Problem requirements. From the line with "Screen dimensions: 662x518" to the end of the data below, restate each line word for word, both ends included, without the pictures.

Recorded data

------------------------------------------------

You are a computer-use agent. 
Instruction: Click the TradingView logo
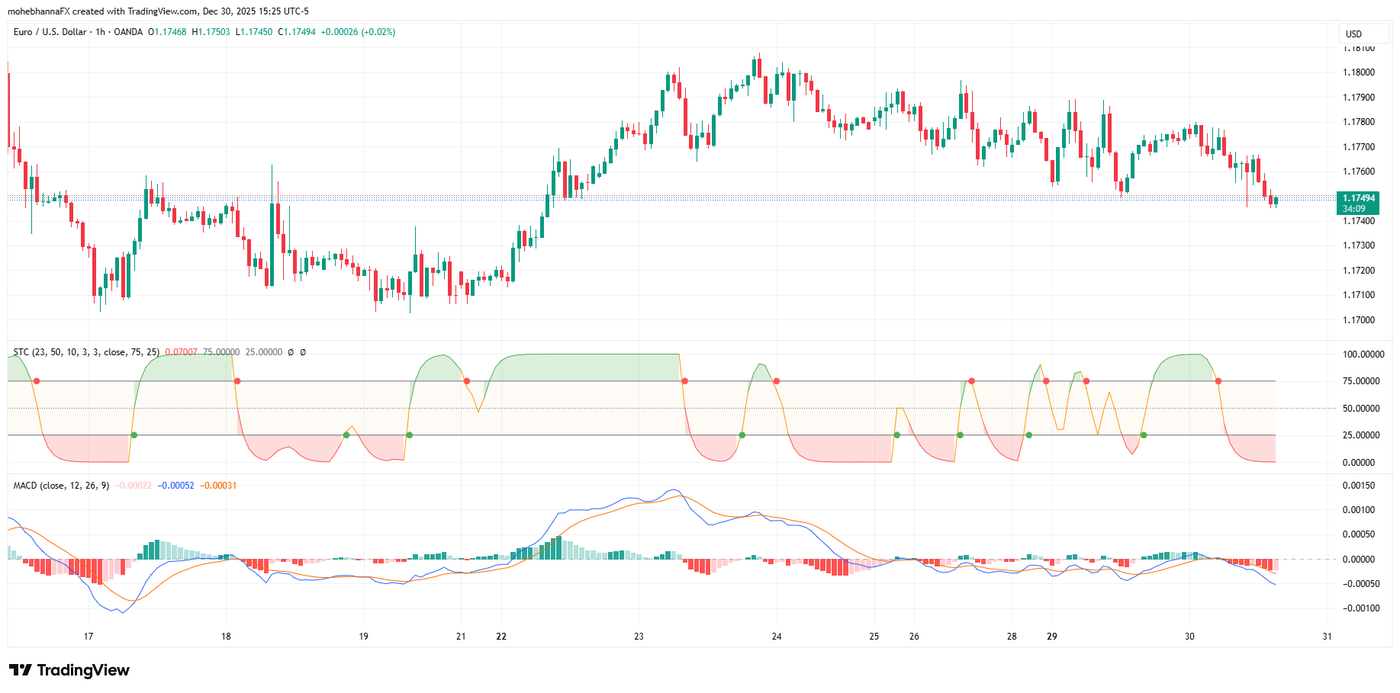pyautogui.click(x=70, y=669)
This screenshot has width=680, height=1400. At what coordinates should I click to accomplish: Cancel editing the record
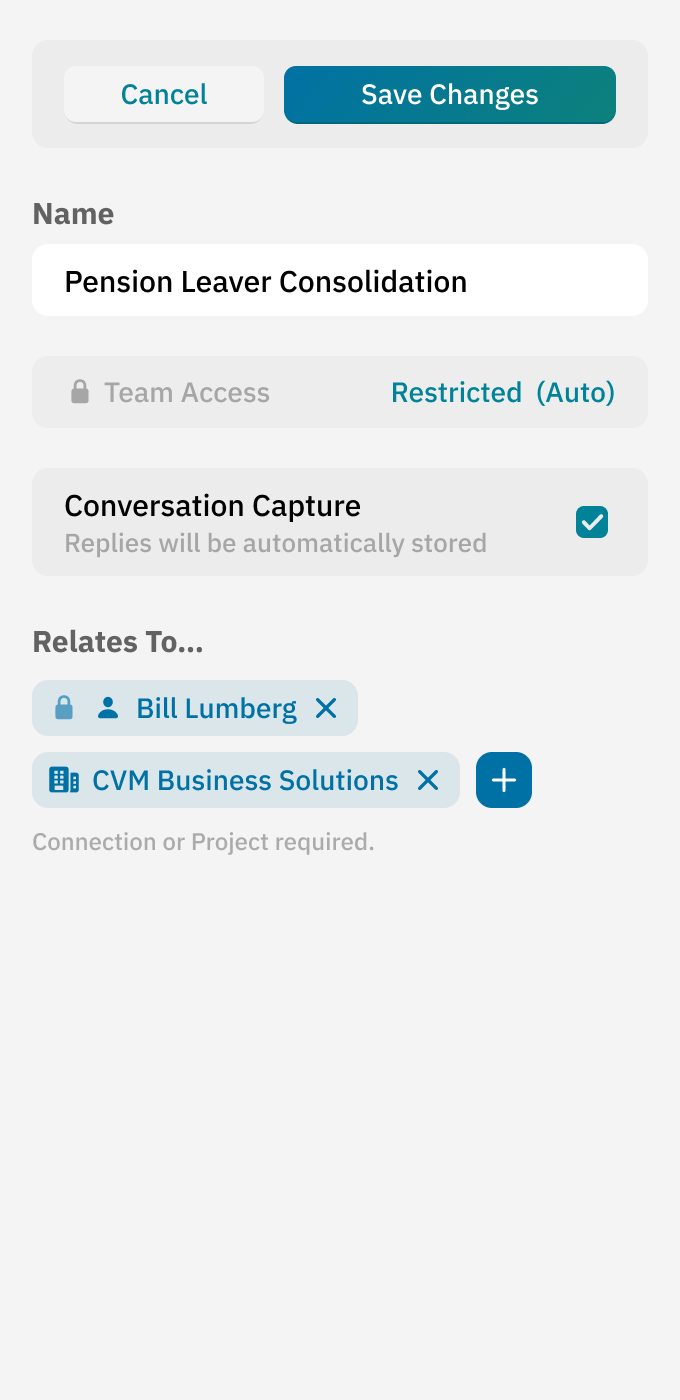tap(164, 95)
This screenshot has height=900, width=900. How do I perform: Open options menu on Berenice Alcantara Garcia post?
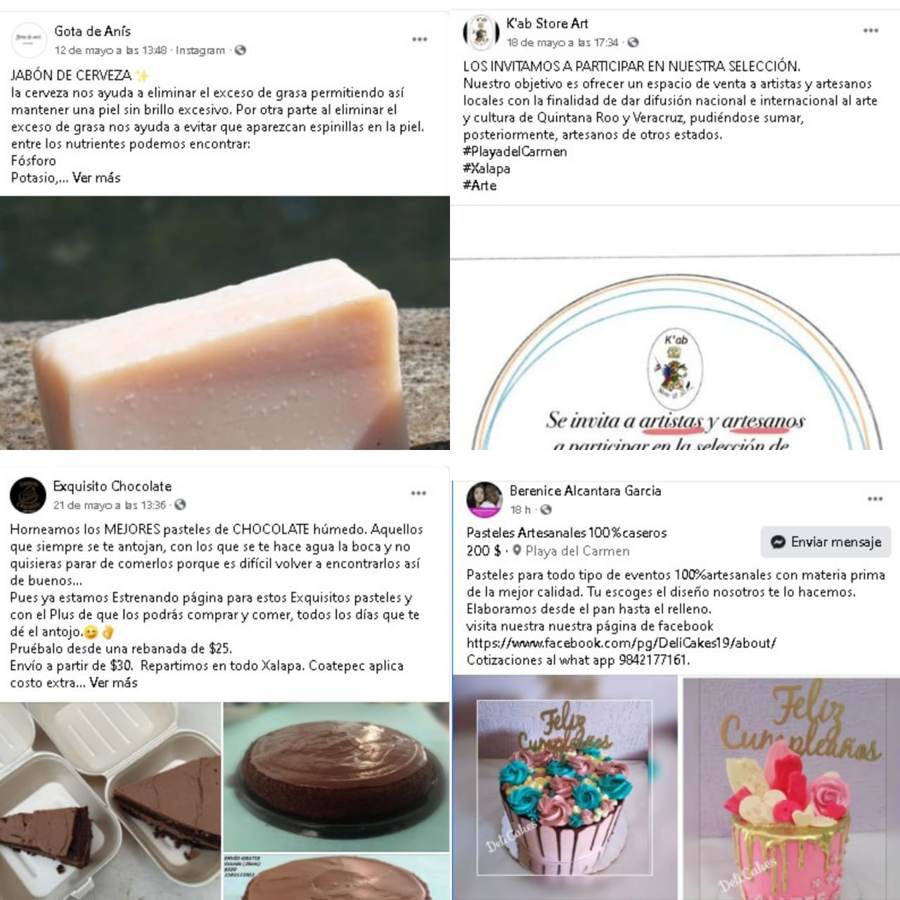click(875, 498)
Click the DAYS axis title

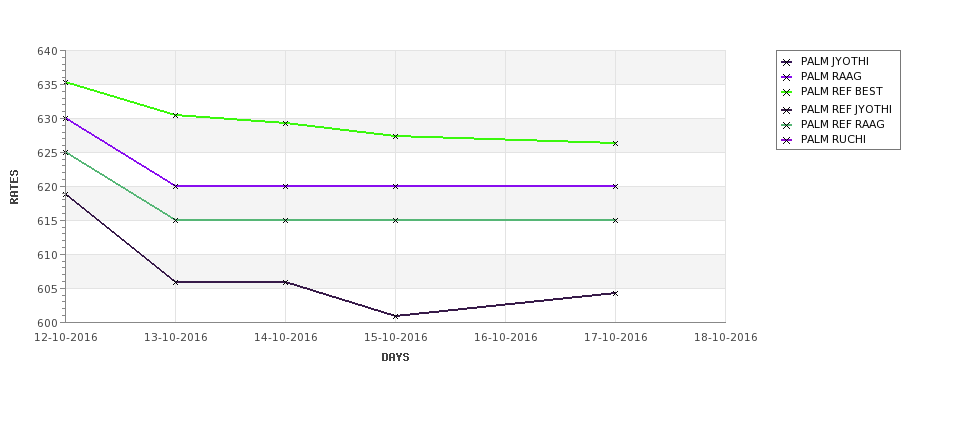pyautogui.click(x=395, y=358)
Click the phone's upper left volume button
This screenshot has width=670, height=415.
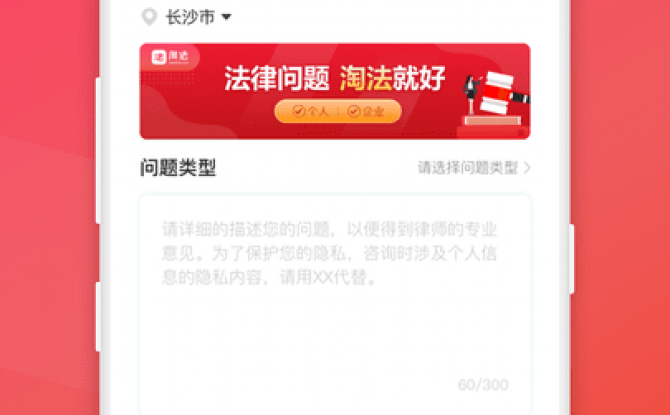click(98, 150)
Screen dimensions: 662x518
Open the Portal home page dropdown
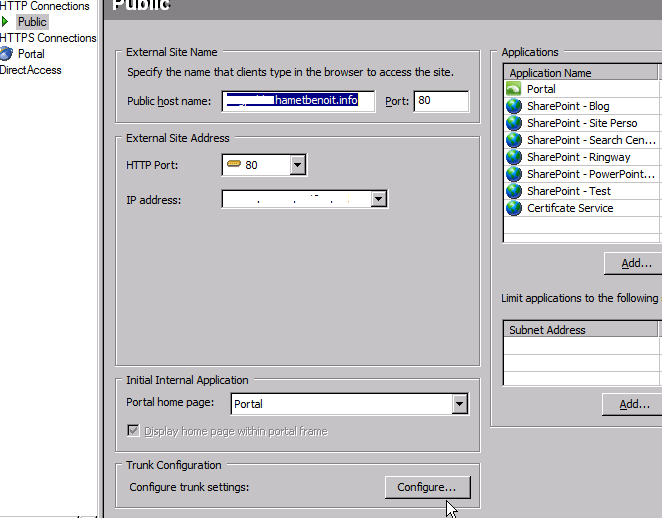pos(459,404)
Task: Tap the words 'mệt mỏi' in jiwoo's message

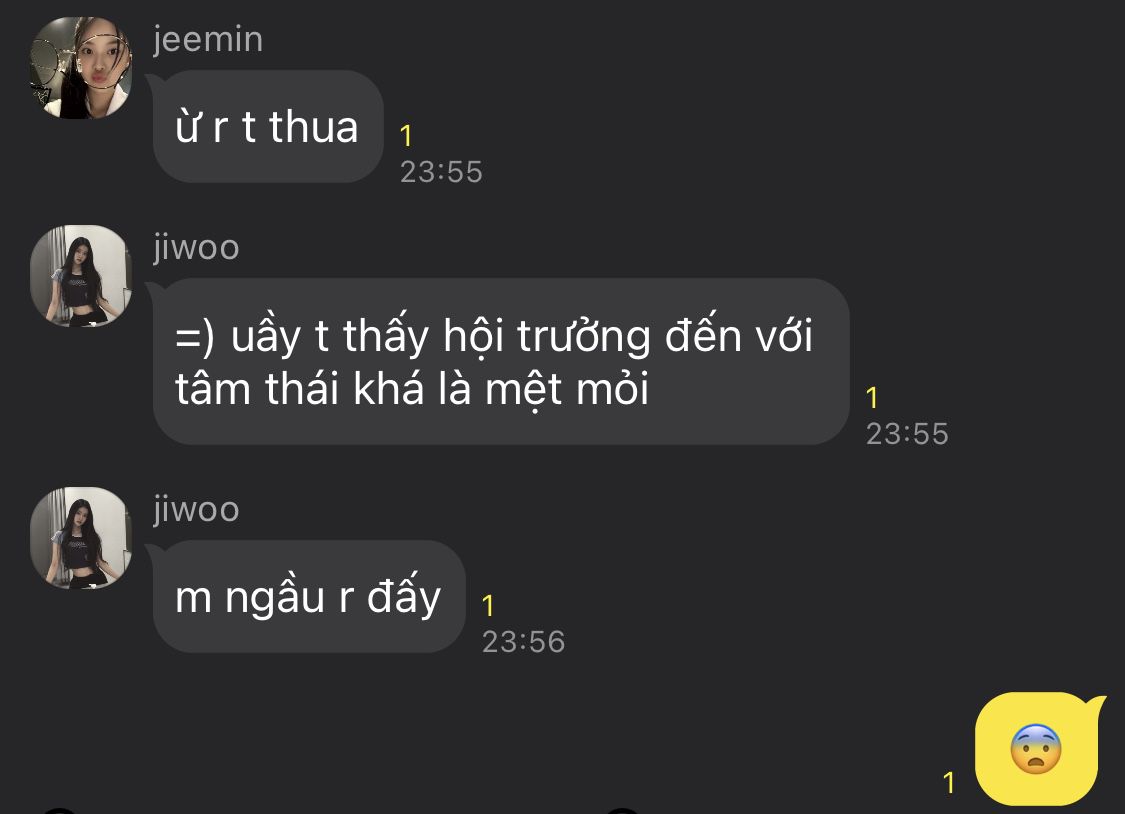Action: pyautogui.click(x=567, y=389)
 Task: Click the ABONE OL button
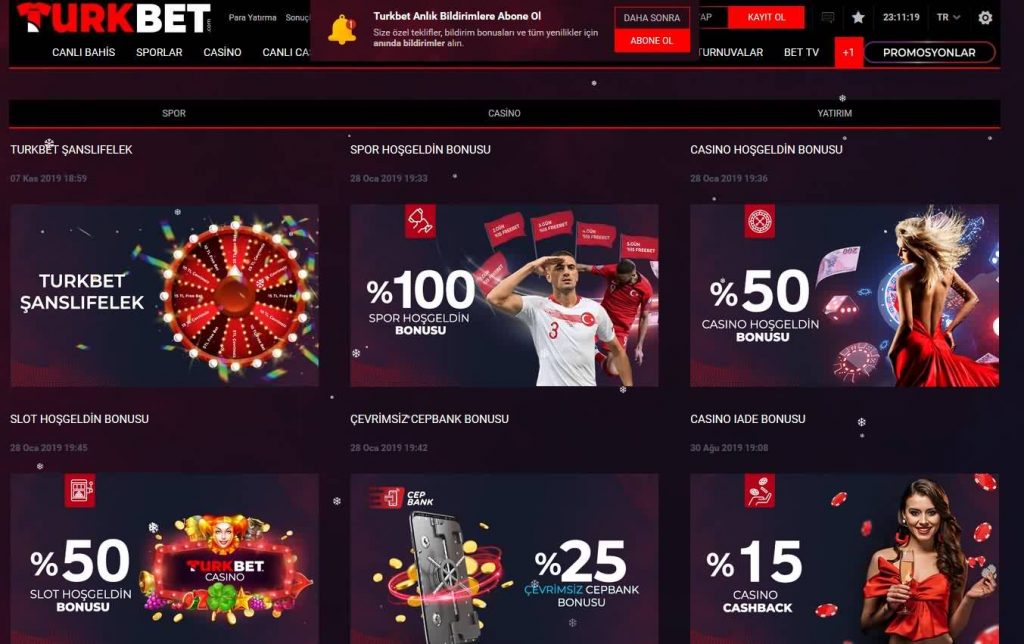tap(652, 40)
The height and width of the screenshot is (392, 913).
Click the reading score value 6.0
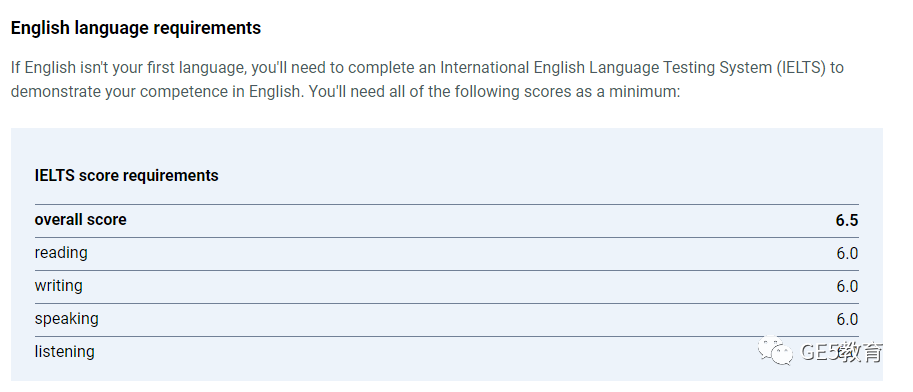coord(847,253)
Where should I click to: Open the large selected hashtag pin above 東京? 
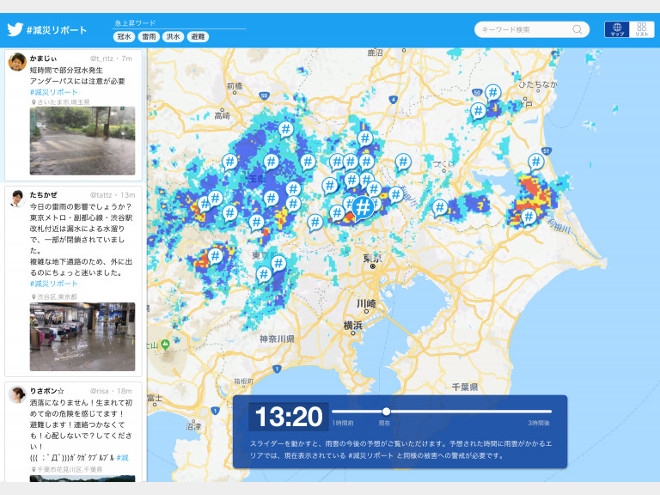(x=364, y=207)
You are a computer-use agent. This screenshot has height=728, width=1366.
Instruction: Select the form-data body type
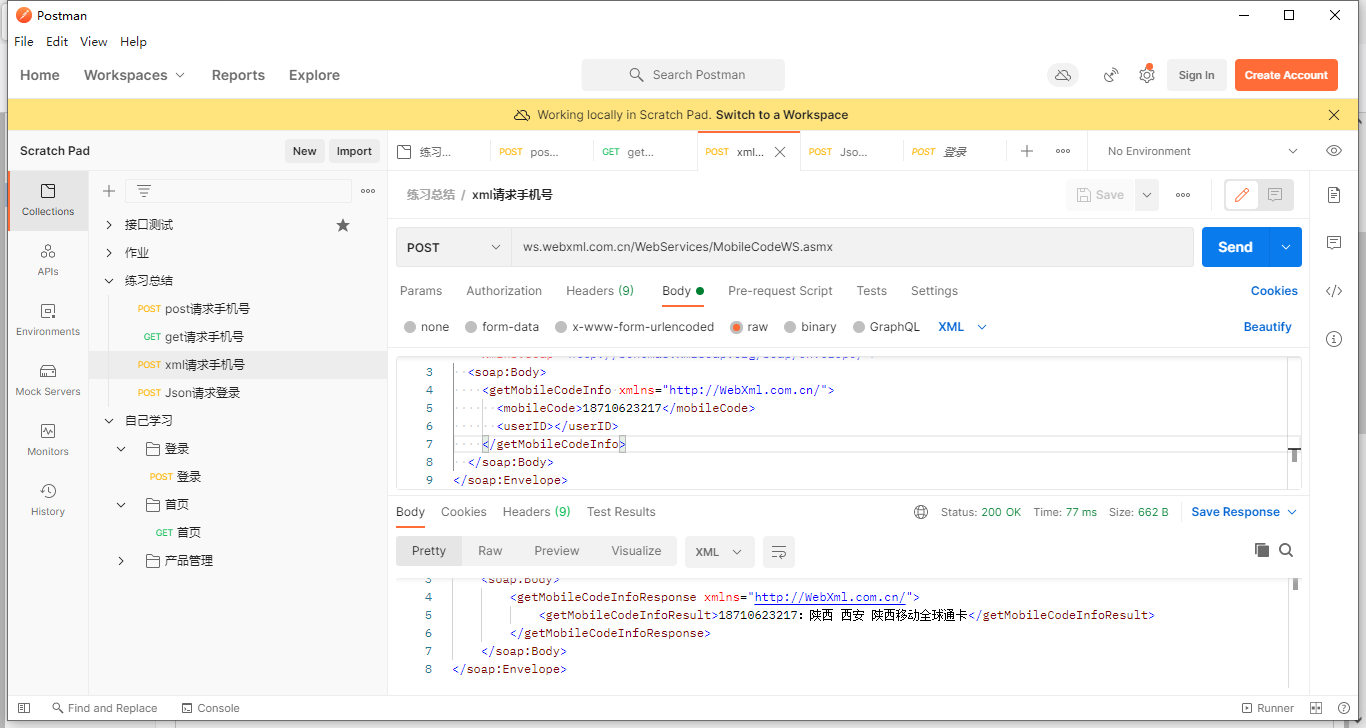(471, 327)
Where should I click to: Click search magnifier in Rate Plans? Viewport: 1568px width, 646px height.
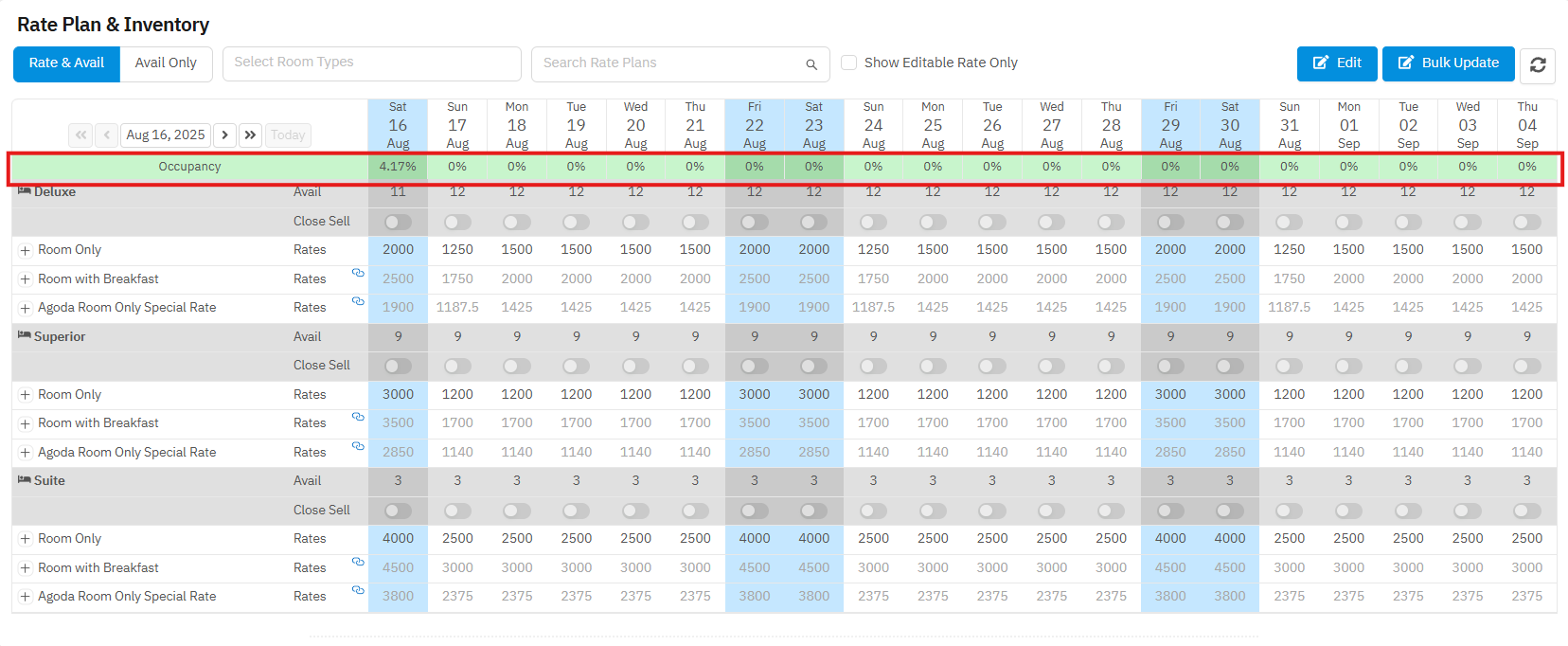(811, 64)
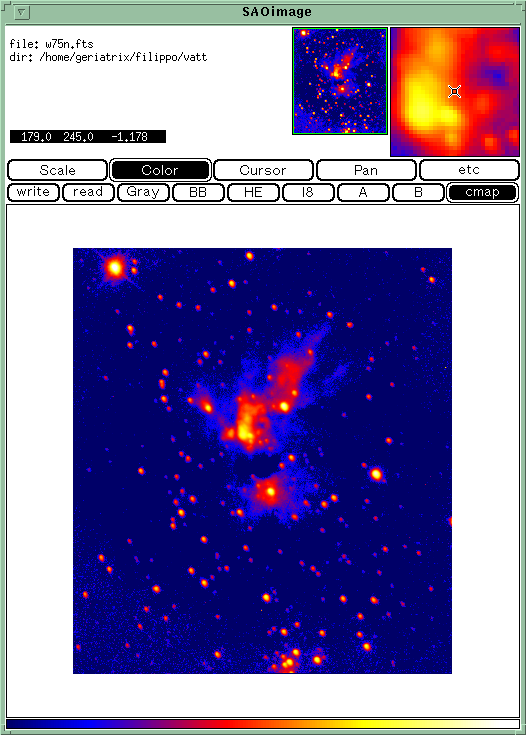
Task: Click the read colormap button
Action: tap(88, 192)
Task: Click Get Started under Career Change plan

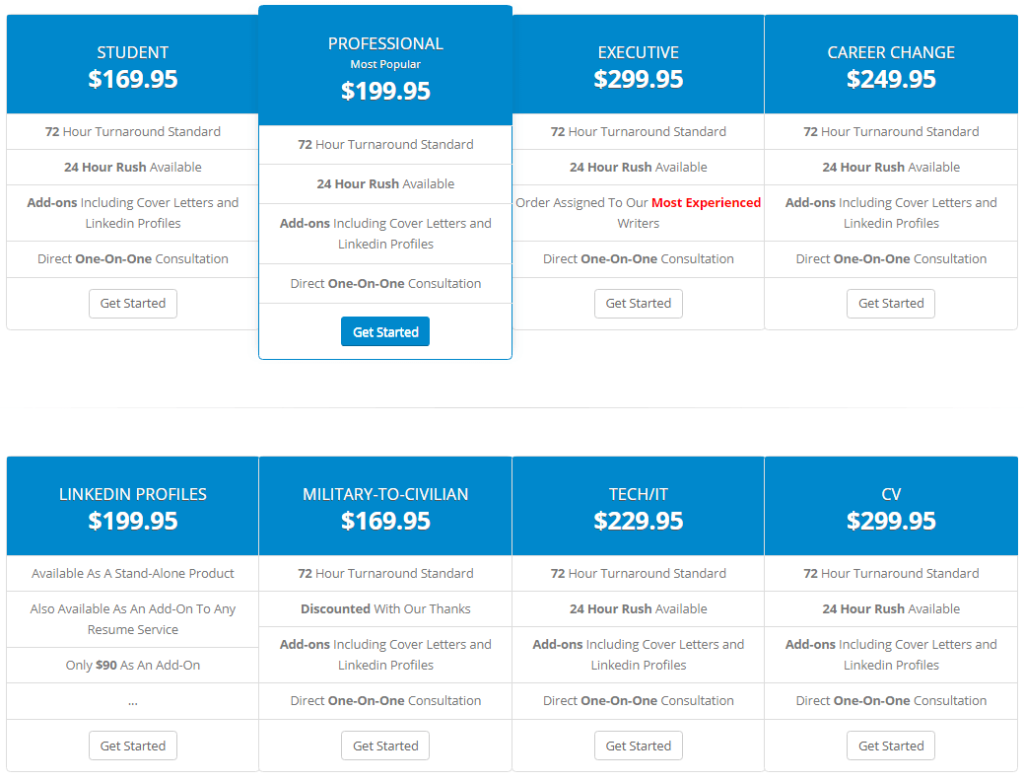Action: [x=891, y=304]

------------------------------------------------

Exercise answer.
Screen dimensions: 662x518
Open the Portal home page dropdown
pos(459,404)
Task: Tap the words 'mệt mỏi' in jiwoo's message

Action: pyautogui.click(x=567, y=389)
 Task: Click the ABONE OL button
tap(652, 40)
The height and width of the screenshot is (392, 913).
Click the reading score value 6.0
coord(847,253)
Where should I click to: Open the large selected hashtag pin above 東京? 
(x=364, y=207)
You are a computer-use agent. This screenshot has height=728, width=1366.
Instruction: Select the form-data body type
(471, 327)
Where should I click to: Click search magnifier in Rate Plans? Viewport: 1568px width, 646px height.
(811, 64)
Task: Click the read colormap button
Action: tap(88, 192)
Task: Click Get Started under Career Change plan

Action: [x=891, y=304]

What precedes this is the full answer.